# Thinking about going back to school



## UgShy (Mar 6, 2012)

I'm thinking about going back to school because I'm unhappy with my current career. I became a carpenter because it seemed like a quick way out of school, while still earning a steady income. I was right. It's not what I want to do though. I reluctantly wake up for work every day and become completely drained while there.. The thing is, I'm 26. I feel very old, too old to be going back to college. Especially for a 4 year university program. 

Should I just continue with what I'm doing? I don't want to look like more of a freak lol


----------



## coldsorehighlighter (Jun 2, 2010)

Definitely go back to school.
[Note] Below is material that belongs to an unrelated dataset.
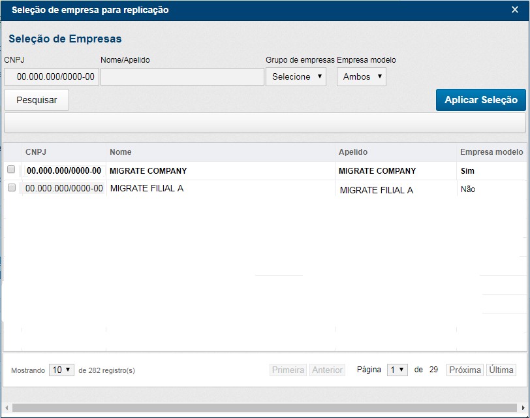Sort by the Nome column header
This screenshot has width=530, height=418.
tap(121, 152)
You aren't going to school for the approval of the people you'll see in your class, are you? So don't let their potential opinions scare you...it's not uncommon for people much older than yourself to go to college. I'm 28 soon and I still want to go...


----------



## leonardess (Jun 30, 2009)

26 and going back to school? hardly freakish. it's now the norm. try it, you'll see.

do it now. Later, you won't have to say "what if". believe me, you'll thank yourself.


----------



## UgShy (Mar 6, 2012)

Iis it really that common? i thought i was just being a dreamer!


----------



## leonardess (Jun 30, 2009)

oh, completely common. there'll be people of all ages at college now. Ever since the economy tanked, people have been retraining to do jobs that are more in demand than what they have been laid off from. particularly in your trade. my dad was a union carpenter here in the US. he had such a tough time finding work that he finally decided to retire. 
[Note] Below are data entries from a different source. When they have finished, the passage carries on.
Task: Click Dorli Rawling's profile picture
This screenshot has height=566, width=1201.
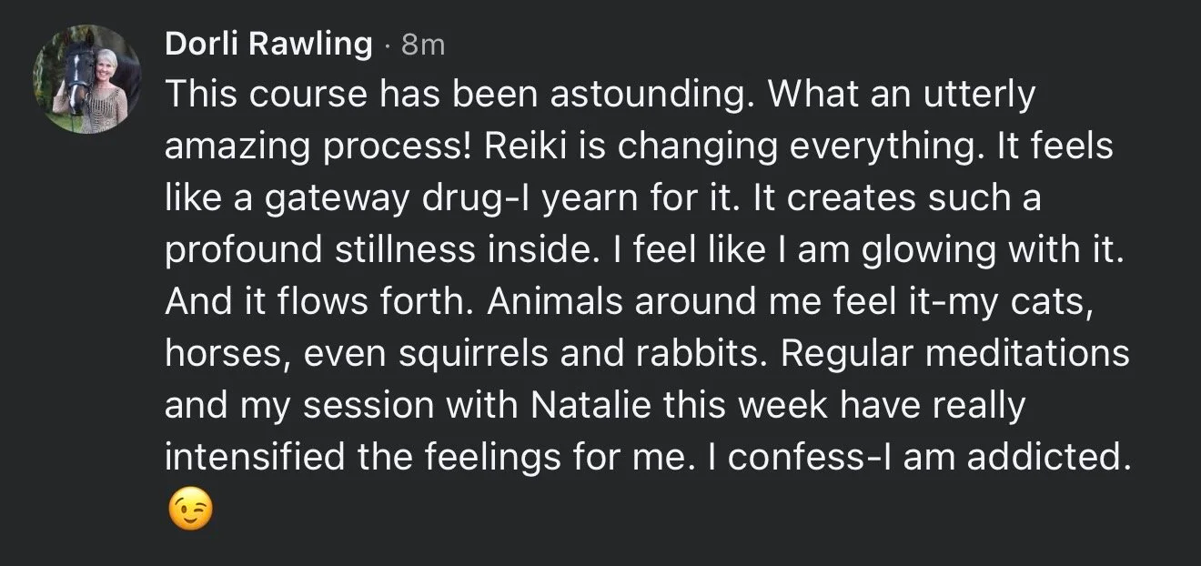Action: [86, 81]
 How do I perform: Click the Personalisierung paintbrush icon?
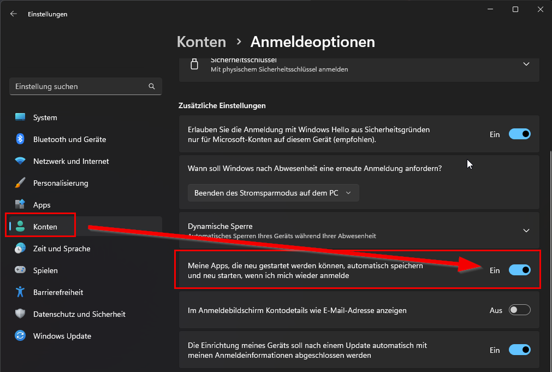(x=20, y=183)
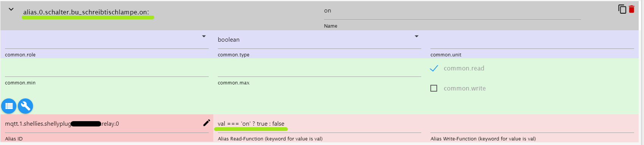Click the Name field containing 'on'
644x145 pixels.
pyautogui.click(x=452, y=11)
i don't know if this will interest you, but more women than men have decided to go back to school to retrain, so that when the economy swings back up, they'll be trained to take the jobs that will be available. 
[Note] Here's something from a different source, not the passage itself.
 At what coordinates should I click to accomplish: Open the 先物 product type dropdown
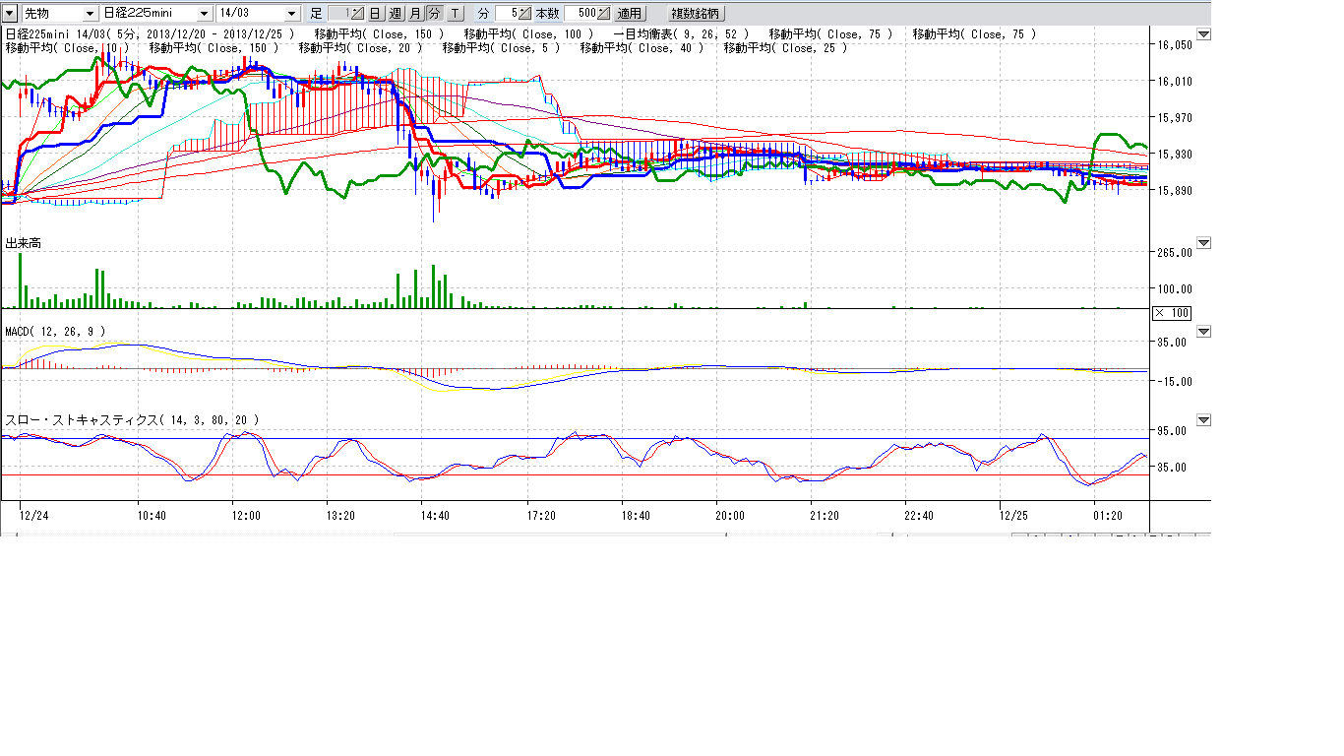[90, 14]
so, no matter what you decide to go back to school for, you'll find all kinds of people there, particularly if you take evening and/or weekend classes, or even if you go back part time.


----------



## lonelyjew (Jan 20, 2010)

Go back to school, but make sure you have a plan for the future.


----------



## UgShy (Mar 6, 2012)

leonardess said:


> oh, completely common. there'll be people of all ages at college now. Ever since the economy tanked, people have been retraining to do jobs that are more in demand than what they have been laid off from. particularly in your trade. my dad was a union carpenter here in the US. he had such a tough time finding work that he finally decided to retire.
> 
> i don't know if this will interest you, but more women than men have decided to go back to school to retrain, so that when the economy swings back up, they'll be trained to take the jobs that will be available.
> 
> so, no matter what you decide to go back to school for, you'll find all kinds of people there, particularly if you take evening and/or weekend classes, or even if you go back part time.


it's a little easier up here in Canada on the carpenters, but that's because we aren't as developed. It's just not something I ever really dreamed of doing... You can work for money, or you can work to be happy. I want the latter. 

are you hinting that I should go back because there will be lots of cute girls? hahaha. 



ManOnTheMOON said:


> Do it. When I was in school there were alot of older people there your age and you could barely notice. I was even 2 years older then most people in my class. Everyone is pretty mature so theres nothing to worry about. There were people 50+ in my classes, and it wasnt a big deal at all. Everyone respects anyone who decides to better themselves through education.


That's very comforting. I thought that I was going to be one of the older people there... I don't mind being my age, I just don't want to stand out. I'm shy enough already


----------